Joined: May 12th, 2013, 5:47 pm
Posts: 111
My library just got this book, and I've just started reading it. I have some questions... I'm not a biologist, I'm a trumpeter/librarian, so forgive my silly questions.

The author says at one point that someone is studying Timber Rattlesnakes, and has identified a 45 year old female that is still reproducing. I believe the author says the researcher caught the snake while it was gravid. How long can rattlesnakes, timber or other, live? I realize in the wild, that many don't make it very long, but I am stunned by the idea of a 45 year old snake. How long do garter snakes live? I know, a car can squish 'em annd a hawk can eat them, but how long does one that lives a good, long life live?

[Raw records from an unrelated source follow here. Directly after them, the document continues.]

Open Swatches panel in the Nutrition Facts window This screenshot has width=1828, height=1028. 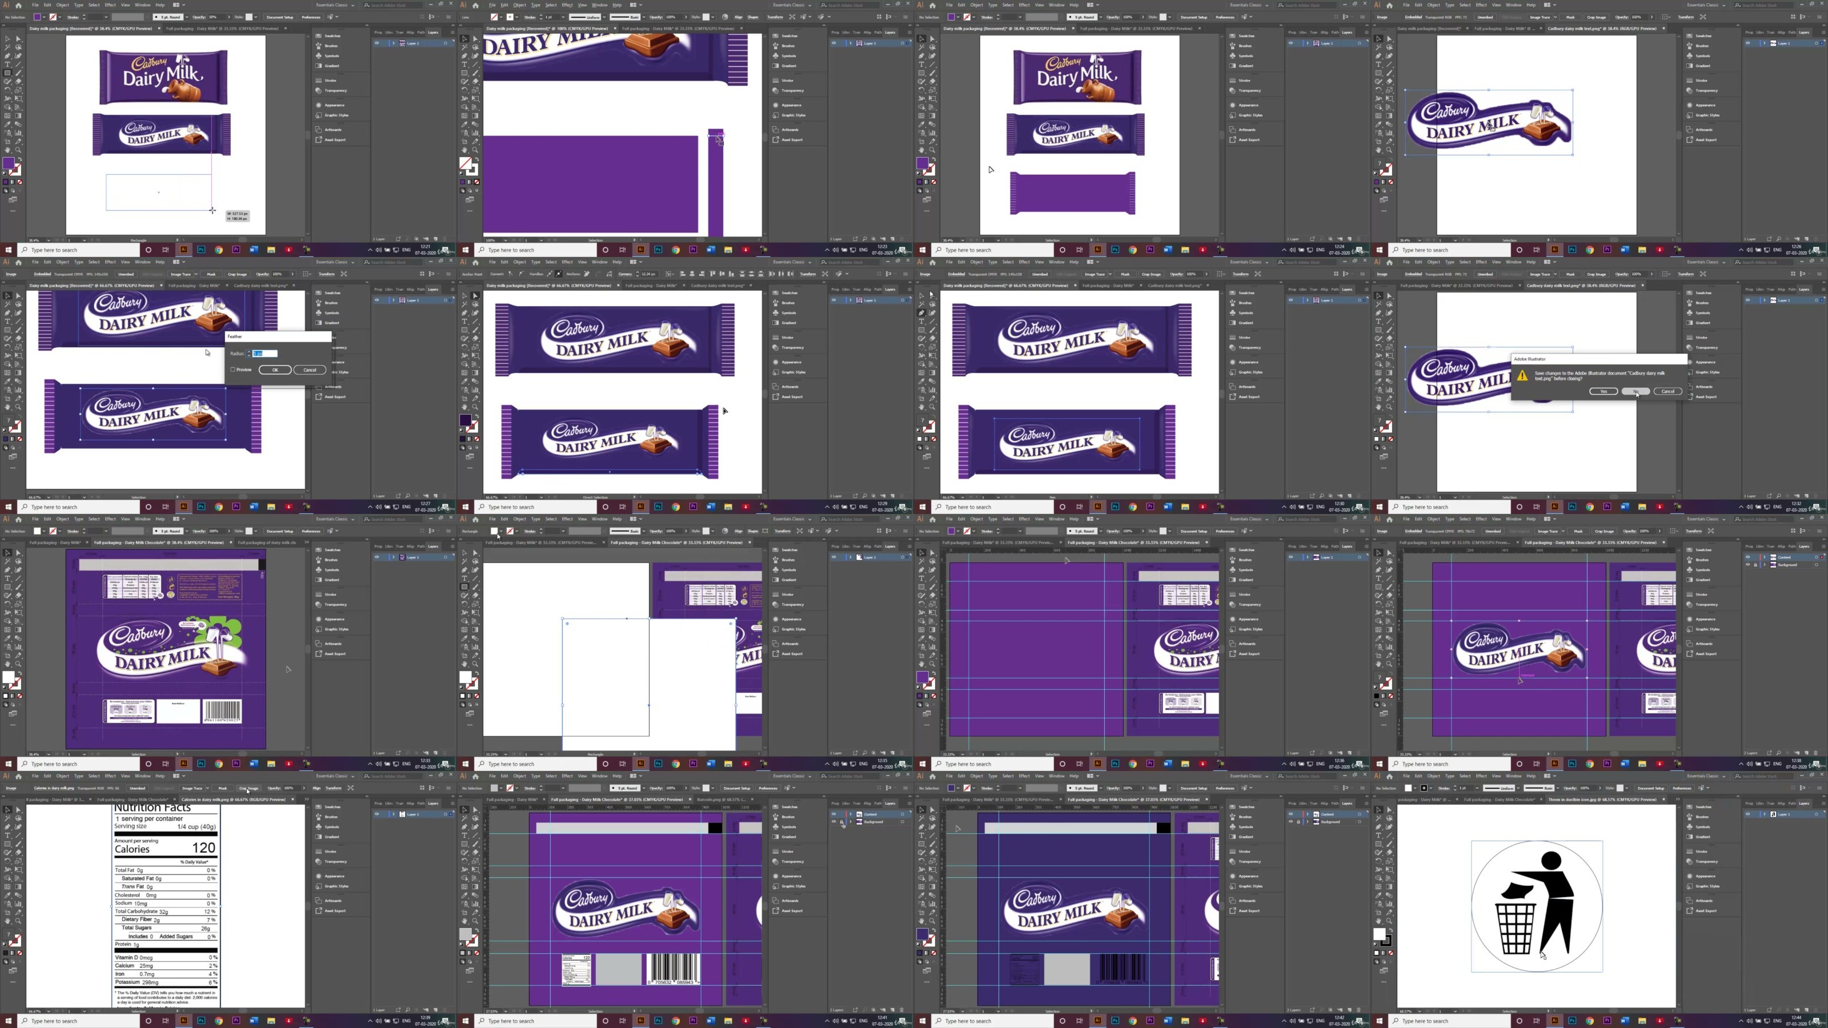331,807
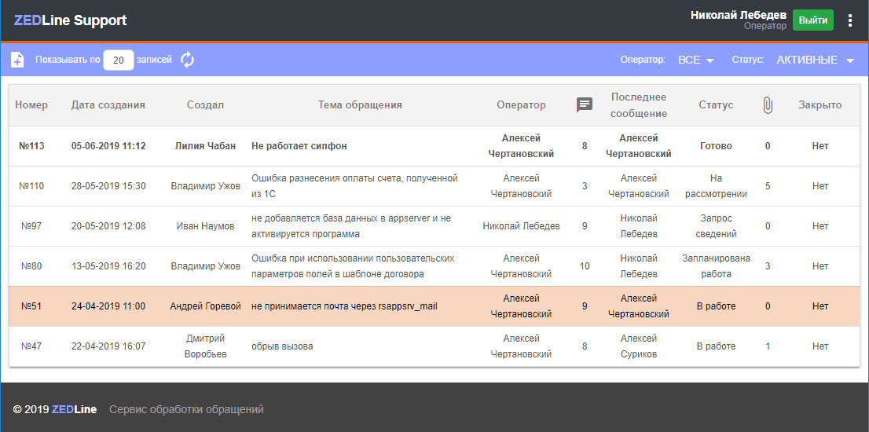Expand the Статус АКТИВНЫЕ dropdown
The image size is (869, 432).
815,60
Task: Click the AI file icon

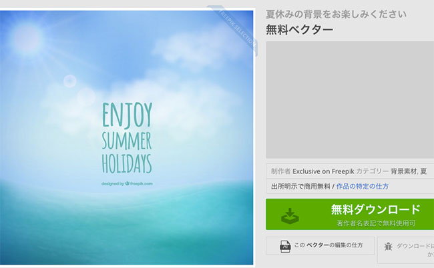Action: (x=285, y=246)
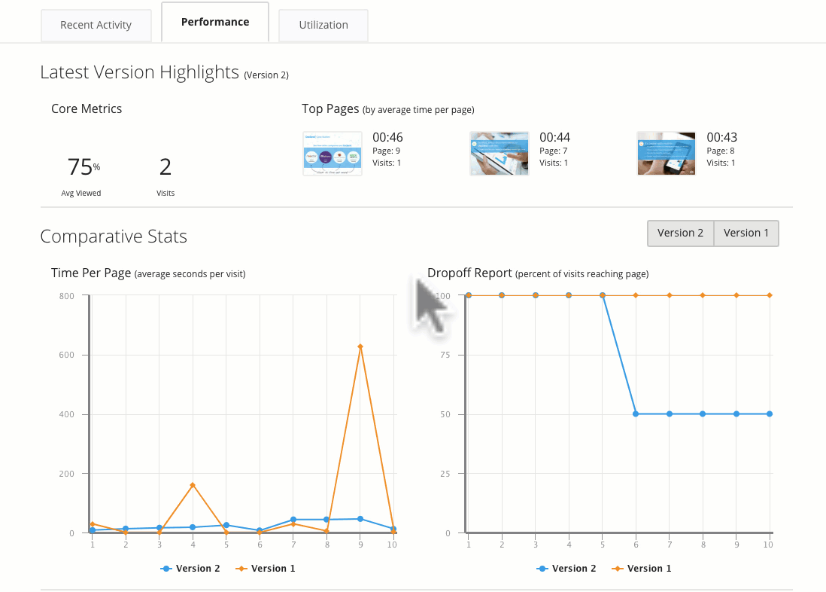This screenshot has width=826, height=592.
Task: Toggle the Version 1 comparison button
Action: [746, 233]
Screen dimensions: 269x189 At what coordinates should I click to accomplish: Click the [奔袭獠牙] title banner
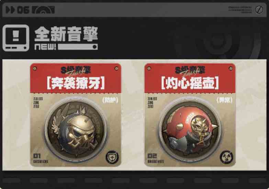[x=76, y=83]
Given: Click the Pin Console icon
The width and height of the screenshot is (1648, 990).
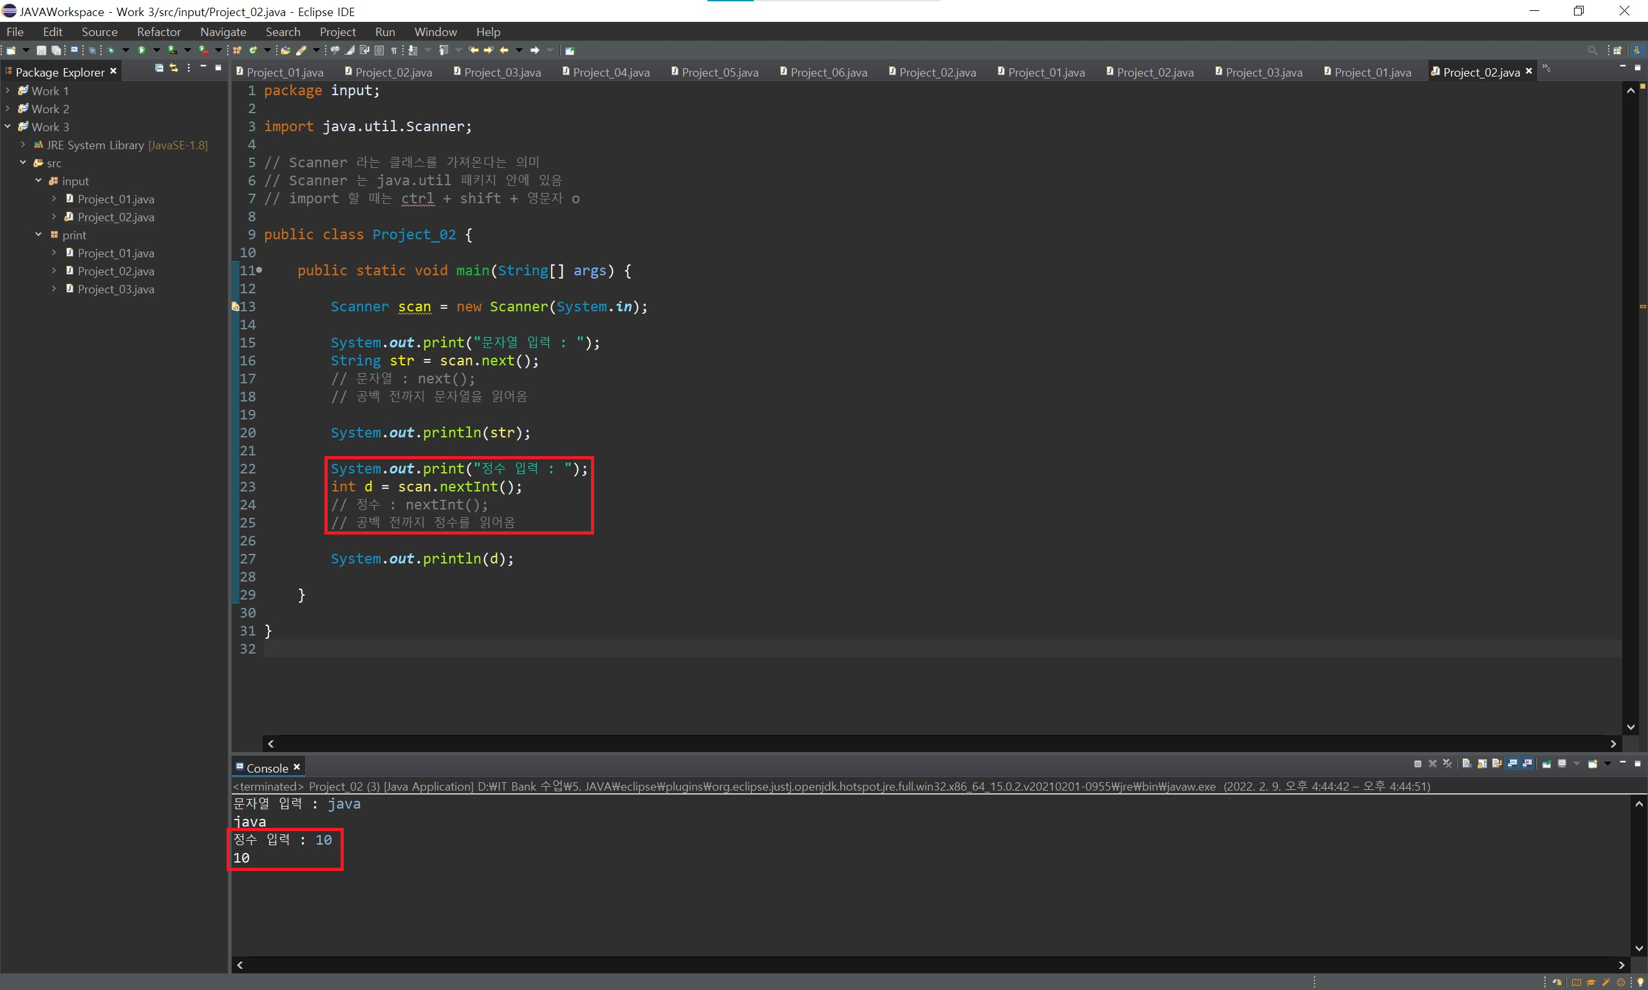Looking at the screenshot, I should 1546,764.
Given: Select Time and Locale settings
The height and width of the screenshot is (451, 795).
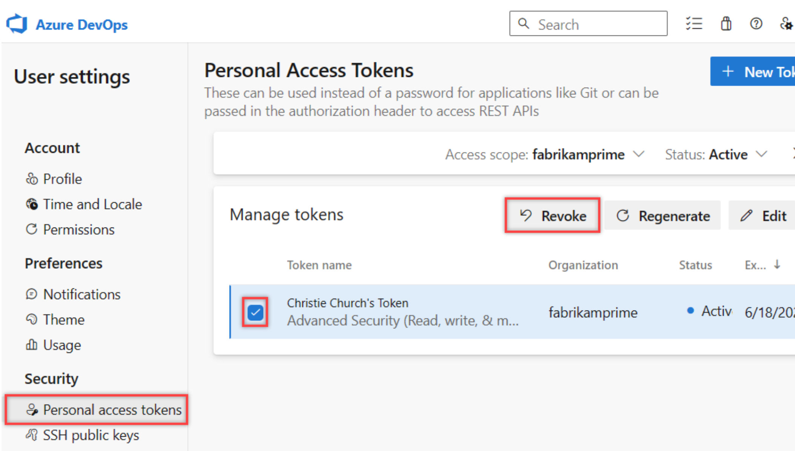Looking at the screenshot, I should (x=92, y=204).
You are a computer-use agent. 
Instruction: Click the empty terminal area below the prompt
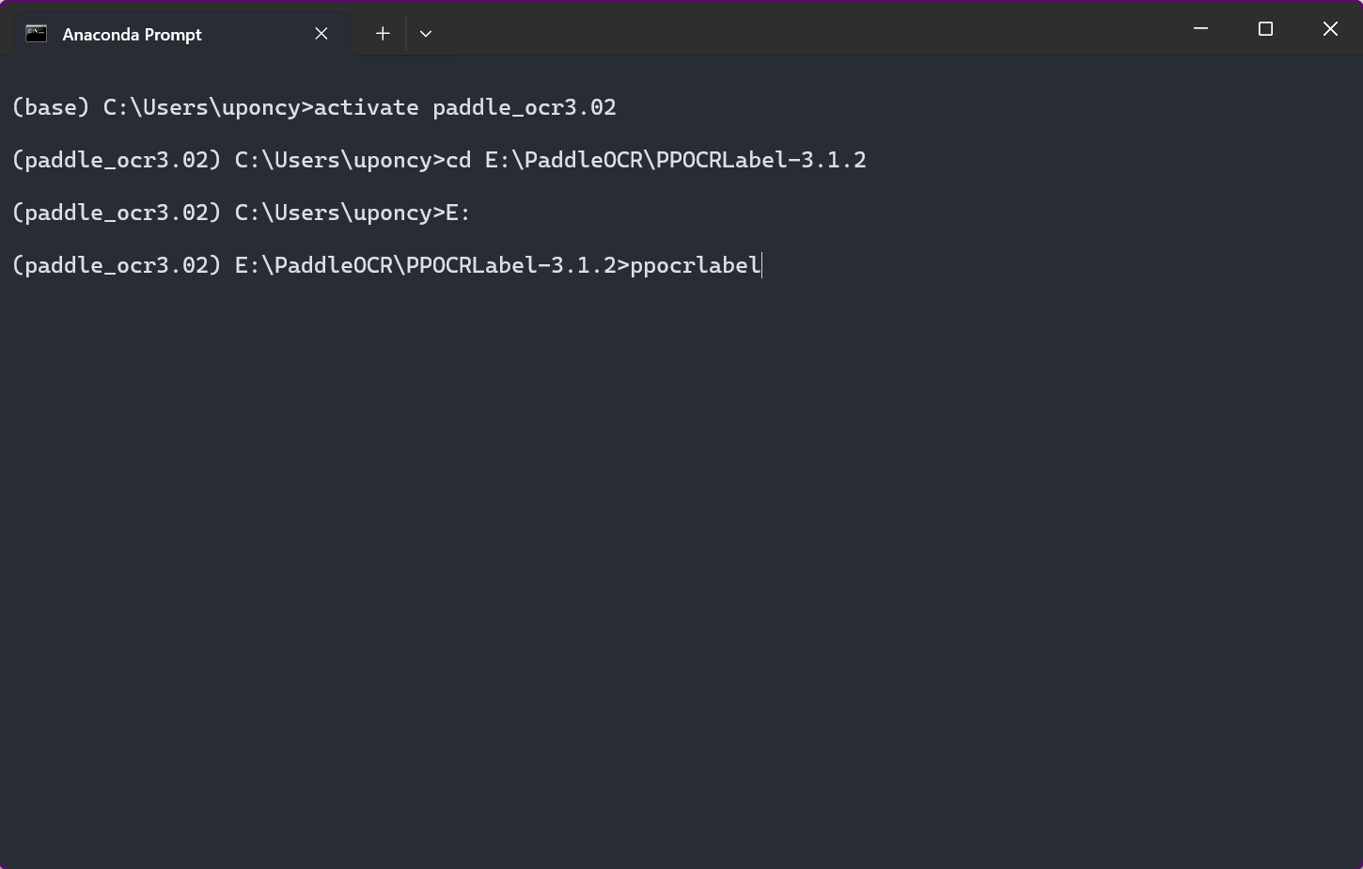(681, 564)
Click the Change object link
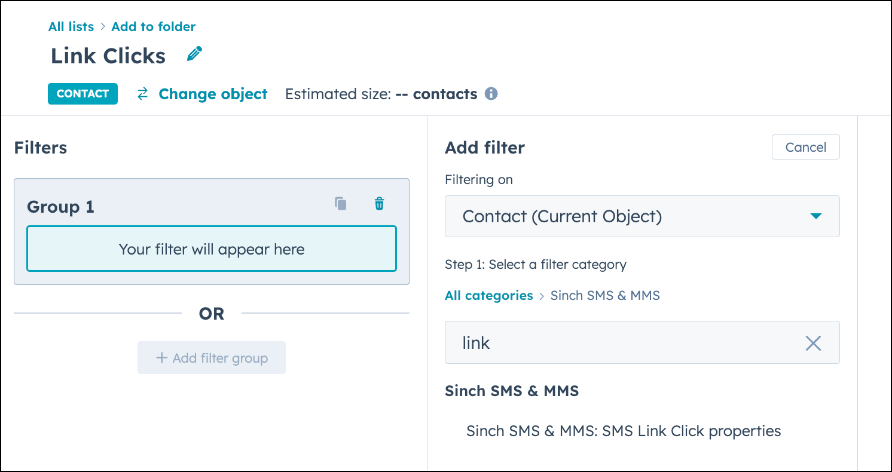The width and height of the screenshot is (892, 472). tap(213, 94)
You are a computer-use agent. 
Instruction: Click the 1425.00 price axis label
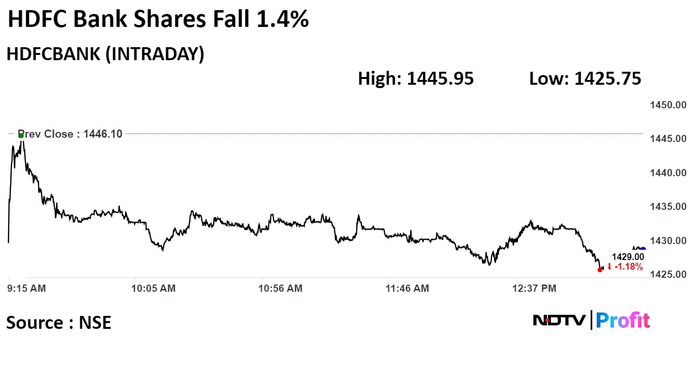[x=667, y=274]
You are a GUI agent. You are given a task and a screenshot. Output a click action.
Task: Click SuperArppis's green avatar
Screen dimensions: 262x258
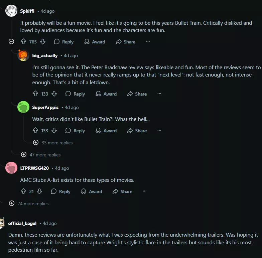point(23,107)
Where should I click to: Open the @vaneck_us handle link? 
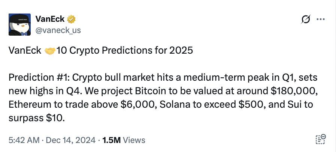point(58,30)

The book says that a female Timber Rattlesnake starts to reproduce at about age 5, and sometimes not until she's 10. And then, only every five years or so. He makes a point that this is the slowest reproducing snake (maybe in the US, but maybe everywhere--I forgot). He also says that the female who is about to have young may spend 5-6 weeks not eating, but rather, just basking, and that takes a toll on the female. That's why she only has young every five years, or so. How different is that from other snakes? How long is it before a garter snake begins to reproduce, and how often do they usually have young?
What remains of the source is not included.